* _Exercise prompt_:
Look through the entries and count each line that includes the string "computer". Reply with the number alone.

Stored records
***
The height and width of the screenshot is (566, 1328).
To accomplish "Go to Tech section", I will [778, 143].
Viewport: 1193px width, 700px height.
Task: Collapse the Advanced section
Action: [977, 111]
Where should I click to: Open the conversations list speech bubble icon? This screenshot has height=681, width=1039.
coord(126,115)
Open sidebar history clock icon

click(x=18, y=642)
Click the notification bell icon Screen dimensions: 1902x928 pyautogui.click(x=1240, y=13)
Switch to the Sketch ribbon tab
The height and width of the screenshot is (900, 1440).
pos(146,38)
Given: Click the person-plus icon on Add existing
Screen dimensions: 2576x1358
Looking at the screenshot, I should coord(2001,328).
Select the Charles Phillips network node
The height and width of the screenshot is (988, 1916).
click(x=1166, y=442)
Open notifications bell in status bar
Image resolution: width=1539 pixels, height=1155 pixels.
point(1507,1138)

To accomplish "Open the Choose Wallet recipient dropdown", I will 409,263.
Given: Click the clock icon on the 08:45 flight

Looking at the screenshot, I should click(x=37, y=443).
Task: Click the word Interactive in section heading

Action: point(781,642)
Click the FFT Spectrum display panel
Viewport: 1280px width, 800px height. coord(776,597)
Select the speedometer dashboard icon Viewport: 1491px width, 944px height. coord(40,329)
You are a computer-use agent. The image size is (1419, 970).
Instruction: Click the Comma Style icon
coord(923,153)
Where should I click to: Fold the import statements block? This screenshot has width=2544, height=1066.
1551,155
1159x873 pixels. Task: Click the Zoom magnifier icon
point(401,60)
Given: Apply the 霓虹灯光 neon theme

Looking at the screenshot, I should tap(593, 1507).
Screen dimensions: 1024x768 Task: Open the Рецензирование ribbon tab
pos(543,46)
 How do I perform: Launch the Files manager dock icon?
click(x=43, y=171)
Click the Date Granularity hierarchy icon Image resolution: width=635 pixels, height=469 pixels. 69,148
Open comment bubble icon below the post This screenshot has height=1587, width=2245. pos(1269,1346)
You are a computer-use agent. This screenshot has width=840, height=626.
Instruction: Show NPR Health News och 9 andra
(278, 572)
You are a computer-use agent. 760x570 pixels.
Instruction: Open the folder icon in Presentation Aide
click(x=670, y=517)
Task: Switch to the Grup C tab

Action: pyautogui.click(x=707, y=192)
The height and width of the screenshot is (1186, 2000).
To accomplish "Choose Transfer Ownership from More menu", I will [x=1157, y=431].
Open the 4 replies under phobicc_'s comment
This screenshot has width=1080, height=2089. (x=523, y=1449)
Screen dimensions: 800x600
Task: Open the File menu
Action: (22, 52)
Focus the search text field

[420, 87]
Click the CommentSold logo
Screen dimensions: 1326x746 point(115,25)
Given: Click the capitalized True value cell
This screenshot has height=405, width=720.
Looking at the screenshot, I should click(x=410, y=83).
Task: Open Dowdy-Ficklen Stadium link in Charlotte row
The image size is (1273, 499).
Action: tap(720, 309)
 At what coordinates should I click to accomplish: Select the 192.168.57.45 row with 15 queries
***
* _Exercise response_:
3